Il tema è spesso sottovalutato nelle analisi su come decarbonizzare le nostre economie, ma è tornato alla ribalta grazie all’attività di alcune associazioni ambientaliste e del benessere animale, che hanno denunciato i cospicui finanziamenti delle banche alle corporation alimentari che gestiscono gli allevamenti industriali.

Dalla Cina agli Stati Uniti, gli esempi di questi finanziamenti “sporchi” sono numerosi.

Partiamo dalla Banca Mondiale: diverse associazioni, tra cui Friends of the Earth e Compassion in World Farming, chiedono di non finanziare più i progetti per gli allevamenti su scala industriale.

Lo riporta un articolo del Guardian, in cui si parla di 1,6 miliardi di $ destinati a queste attività tra 2017 e 2023 dall’International Finance Corporation (IFC), istituzione che fa parte della World Bank ed è focalizzata sugli investimenti privati nelle economie in via di sviluppo.

A giugno dell’anno scorso, l’IFC aveva approvato un prestito da oltre 47 milioni di dollari alla compagnia cinese Guangxi Yangxiang per realizzare allevamenti di suini in torri multipiano, anche note come “hog hotels” (alberghi dei maiali).

Operazioni di questo tipo, secondo le associazioni che le contestano, sono in contrasto con gli impegni climatici della Banca Mondiale e con le politiche di sostenibilità ambientale, sicurezza alimentare e benessere degli animali.

Queste torri sono delle “fabbriche di carne” che utilizzano anche il cloud computing e l’intelligenza artificiale per ottimizzare le rese degli allevamenti secondo molteplici parametri, come numero di capi, mangimi, farmaci somministrati e così via.
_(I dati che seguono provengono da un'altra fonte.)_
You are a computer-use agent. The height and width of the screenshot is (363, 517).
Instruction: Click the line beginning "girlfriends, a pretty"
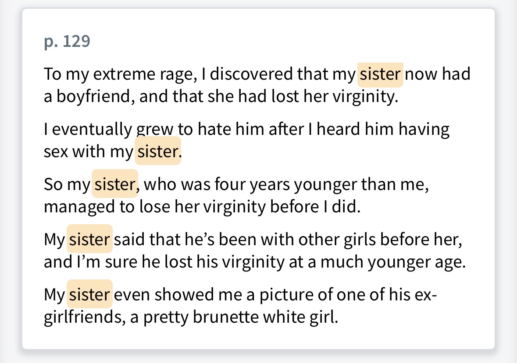[x=191, y=317]
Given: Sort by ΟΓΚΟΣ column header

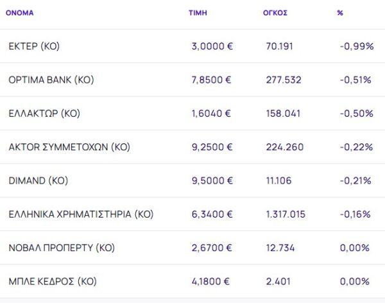Looking at the screenshot, I should coord(276,13).
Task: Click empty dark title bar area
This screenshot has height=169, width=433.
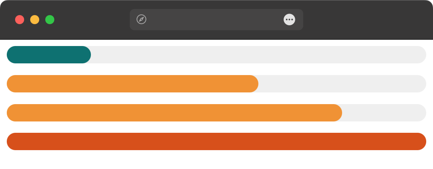Action: coord(367,20)
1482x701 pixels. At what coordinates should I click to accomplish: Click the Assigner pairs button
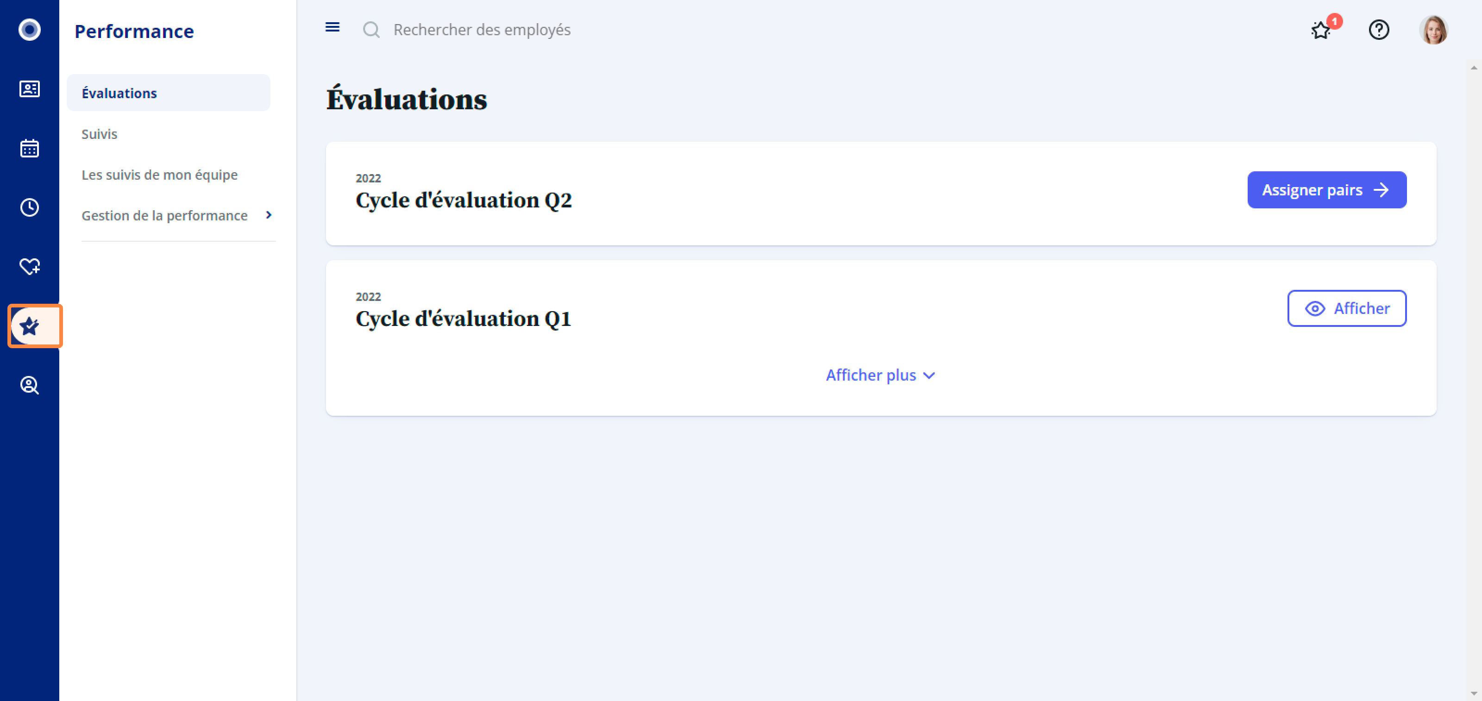(x=1326, y=190)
Più in generale, i rischi e problemi connessi agli allevamenti intensivi sono noti: in particolare, da essi derivano elevate emissioni di metano (potente gas serra prodotto dalla fermentazione enterica del bestiame, cioè dalla loro digestione oltre che dal letame) e di ossidi di azoto, per via dell’uso crescente di fertilizzanti chimici.

Gli allevamenti sono anche responsabili di emissioni indirette, come quelle associate alla deforestazione per creare nuovi spazi per i pascoli e per coltivare i foraggi per il bestiame, con conseguente perdita di biodiversità ed ecosistemi in grado di assorbire anidride carbonica.

Su questi temi è difficile aggirare gli interessi delle lobby di agricoltori e allevatori: tanto che il Parlamento Ue in plenaria, a luglio 2023, ha bocciato la proposta di includere gli allevamenti bovini nella direttiva sulle emissioni industriali, segnando una vittoria per i partiti conservatori che appoggiavano le richieste lobbistiche.

In Italia, Coldiretti nel plaudere al voto di Strasburgo aveva parlato di una “norma ammazza stalle”.

Stimare con precisione l’impatto ambientale degli allevamenti è tuttavia complicato. È utile qui citare nuovamente uno studio pubblicato su Nature nel 2021 (Xiaming, Shatma et al. 2021 – pdf), secondo cui la produzione di cibo a livello globale è responsabile di circa un terzo di tutti i gas serra dovuti alle attività umane.

Di questo, il 57% è dovuto alla filiera del cibo animale (carne, uova, latticini, eccetera), contro il 29% delle colture vegetali.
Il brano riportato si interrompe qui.